As it was, the Secretary of State decided to go ahead and establish a body, and the report that came from that body did not provide particular reassurance; in fact, in many ways it was much less reassuring than the last reports of the Independent Monitoring Commission. That is why, when it came to fresh start, another agreement had to be reached, which this time had to set up by the end of December 2015 a panel of three people who would produce by the end of May a strategy for the disbanding of paramilitary groups. I declare an interest, because I was appointed by the First Minister and Deputy First Minister as one of those three panel members. We have been doing our work and we still expect to report by the end of May, as we have been requested to do. I expect it to be published perhaps some time during June, although that is a matter for the First Minister and Deputy First Minister.

The Bill is putting in place an Independent Reporting Commission to take that strategy, if agreed by the First Minister and Deputy First Minister, and monitor or report on how it is implemented. That is not the same thing as the IMC; it is quite different, as it is to report on a specific strategy, and there may be various aspects of that, but it also reports only once a year. I ask noble Lords to think about that. It is going to take four or five years before a handful of reports is produced so that you can see what is actually happening.

Your objective:
Resume the House of Lords speech on the Independent Reporting Commission, starting right after its last sentence.

Recorded information:
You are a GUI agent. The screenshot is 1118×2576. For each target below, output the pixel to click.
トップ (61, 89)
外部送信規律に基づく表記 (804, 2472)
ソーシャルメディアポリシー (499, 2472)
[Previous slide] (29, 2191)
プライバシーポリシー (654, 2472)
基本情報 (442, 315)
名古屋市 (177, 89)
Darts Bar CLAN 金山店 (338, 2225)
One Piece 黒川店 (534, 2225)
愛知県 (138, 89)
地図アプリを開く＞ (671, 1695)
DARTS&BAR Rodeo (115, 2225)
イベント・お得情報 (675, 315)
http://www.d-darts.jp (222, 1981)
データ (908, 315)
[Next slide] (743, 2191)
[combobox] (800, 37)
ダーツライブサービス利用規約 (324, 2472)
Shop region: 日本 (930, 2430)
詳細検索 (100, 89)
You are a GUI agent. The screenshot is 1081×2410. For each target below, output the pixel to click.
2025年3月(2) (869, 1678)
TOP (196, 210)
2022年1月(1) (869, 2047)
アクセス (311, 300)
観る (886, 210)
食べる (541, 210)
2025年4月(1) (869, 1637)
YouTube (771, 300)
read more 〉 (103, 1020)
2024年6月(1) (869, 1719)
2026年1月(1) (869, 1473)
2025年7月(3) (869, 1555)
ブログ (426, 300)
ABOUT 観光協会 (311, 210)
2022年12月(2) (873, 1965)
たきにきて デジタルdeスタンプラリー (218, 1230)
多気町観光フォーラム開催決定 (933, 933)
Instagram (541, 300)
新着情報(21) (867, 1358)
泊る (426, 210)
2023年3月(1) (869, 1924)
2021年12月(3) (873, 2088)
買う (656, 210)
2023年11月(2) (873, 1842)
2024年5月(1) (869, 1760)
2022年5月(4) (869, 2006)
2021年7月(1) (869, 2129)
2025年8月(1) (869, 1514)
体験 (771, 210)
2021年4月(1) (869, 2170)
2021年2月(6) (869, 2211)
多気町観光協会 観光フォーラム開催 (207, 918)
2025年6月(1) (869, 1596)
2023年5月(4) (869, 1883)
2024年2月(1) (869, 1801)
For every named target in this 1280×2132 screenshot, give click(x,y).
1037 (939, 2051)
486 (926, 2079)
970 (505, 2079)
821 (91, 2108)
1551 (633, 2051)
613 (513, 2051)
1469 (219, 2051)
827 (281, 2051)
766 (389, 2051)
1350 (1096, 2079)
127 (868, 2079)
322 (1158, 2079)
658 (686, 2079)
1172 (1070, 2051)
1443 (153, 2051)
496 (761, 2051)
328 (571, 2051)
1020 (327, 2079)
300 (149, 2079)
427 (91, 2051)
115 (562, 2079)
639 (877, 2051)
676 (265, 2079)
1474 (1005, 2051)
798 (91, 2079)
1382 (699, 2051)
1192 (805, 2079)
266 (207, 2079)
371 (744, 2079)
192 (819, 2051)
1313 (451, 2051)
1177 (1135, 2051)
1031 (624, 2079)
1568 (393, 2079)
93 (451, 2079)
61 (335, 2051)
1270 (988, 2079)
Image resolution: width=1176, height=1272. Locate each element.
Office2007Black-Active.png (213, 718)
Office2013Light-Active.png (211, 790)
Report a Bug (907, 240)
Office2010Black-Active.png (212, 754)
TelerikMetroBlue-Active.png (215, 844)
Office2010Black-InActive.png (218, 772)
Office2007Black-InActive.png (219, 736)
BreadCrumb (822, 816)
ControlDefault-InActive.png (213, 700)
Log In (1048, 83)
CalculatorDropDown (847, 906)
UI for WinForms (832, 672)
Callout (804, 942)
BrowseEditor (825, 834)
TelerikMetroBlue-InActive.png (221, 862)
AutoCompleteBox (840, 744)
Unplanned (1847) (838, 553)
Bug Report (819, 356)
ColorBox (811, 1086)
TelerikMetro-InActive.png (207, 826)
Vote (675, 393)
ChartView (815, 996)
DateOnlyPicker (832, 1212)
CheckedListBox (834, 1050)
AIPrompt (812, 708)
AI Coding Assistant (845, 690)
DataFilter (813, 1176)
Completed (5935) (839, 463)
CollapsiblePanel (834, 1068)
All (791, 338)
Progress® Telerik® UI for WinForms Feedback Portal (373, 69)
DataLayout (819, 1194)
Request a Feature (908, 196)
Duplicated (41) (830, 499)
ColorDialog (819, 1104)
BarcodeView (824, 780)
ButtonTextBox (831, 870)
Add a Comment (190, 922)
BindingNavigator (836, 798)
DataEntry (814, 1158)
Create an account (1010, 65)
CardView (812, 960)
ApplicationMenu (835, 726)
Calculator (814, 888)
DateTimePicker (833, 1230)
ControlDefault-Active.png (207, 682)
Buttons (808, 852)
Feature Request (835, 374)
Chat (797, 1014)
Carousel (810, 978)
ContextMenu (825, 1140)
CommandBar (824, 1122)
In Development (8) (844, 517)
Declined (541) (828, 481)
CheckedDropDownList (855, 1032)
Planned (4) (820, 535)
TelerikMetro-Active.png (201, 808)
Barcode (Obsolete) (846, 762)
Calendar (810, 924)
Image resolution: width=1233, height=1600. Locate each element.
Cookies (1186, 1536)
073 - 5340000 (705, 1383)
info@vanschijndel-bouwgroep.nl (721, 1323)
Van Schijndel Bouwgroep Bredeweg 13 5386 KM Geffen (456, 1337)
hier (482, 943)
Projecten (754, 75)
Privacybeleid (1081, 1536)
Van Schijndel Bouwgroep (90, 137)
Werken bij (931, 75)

Response for this exercise:
Nearly 20 years after the Belfast agreement, I do not get a sense that there is sufficient urgency in relation to this matter, and I doubt very much that it will be perceived as sufficiently urgent in the minds of many people in Northern Ireland. They want, on a regular but relatively frequent basis, to hear what is happening so that the Executive can be held to account if they suggest legislative changes, which they may or may not do. However, if they do, is it enough to report back only once a year? An annual report is the sort of thing a company produces to fulfil the regulatory requirements and to provide information for shareholders. It is not the sort of thing you produce when you feel that major changes urgently need to take place. It may well be said that matters can be raised within the Northern Ireland Assembly. That is absolutely true, but that is the case at the moment and, if it were satisfactory, there would not be an Independent Reporting Commission.

I tabled this modest amendment not to put the Bill in conflict with fresh start but to appeal to Her Majesty’s Government to understand the need for a greater sense of pressure and urgency in the fulfilment of whatever comes out of the strategy and other matters. I do this not to create difficulties and not to change the Bill, which would mean that it had to go back to the other place. I absolutely appreciate that this legislation needs to be in place before the House prorogues and before the Northern Ireland Assembly has a new Executive, who will have to reach agreement on a programme for government as quickly as possible. I absolutely appreciate that, partly because of other elements of the Bill, but I seek from the Minister, who has been extremely open, helpful and constructive during the relatively rapid progress of the Bill in parliamentary terms, some kind of reassurance that Her Majesty’s Government understand the question I am raising and that they will do what is necessary to find ways of making more frequent reporting possible. There are processes by which that can be done. I absolutely understand that it does not have to be done in the way I have described, but this is the only way we can do something that is reflected in the Bill.

If the Minister could find a way of reassuring us that there will be maintained momentum in this reporting, that would be extremely helpful not just to those of us in your Lordships’ House who want to see movement but to people in Northern Ireland, who at times are despairing and at other times frustrated and impatient at the lack of progress on this important issue. I beg to move.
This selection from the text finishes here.